What you should do: With nothing left out, give the data back exactly.

Supplied material:

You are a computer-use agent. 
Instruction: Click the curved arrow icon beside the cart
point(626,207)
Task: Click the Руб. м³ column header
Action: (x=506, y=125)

Task result:
You are a computer-use agent. 
Instruction: Click the curved arrow icon beside the cart
point(626,207)
Task: Click the Руб. м³ column header
Action: (x=506, y=125)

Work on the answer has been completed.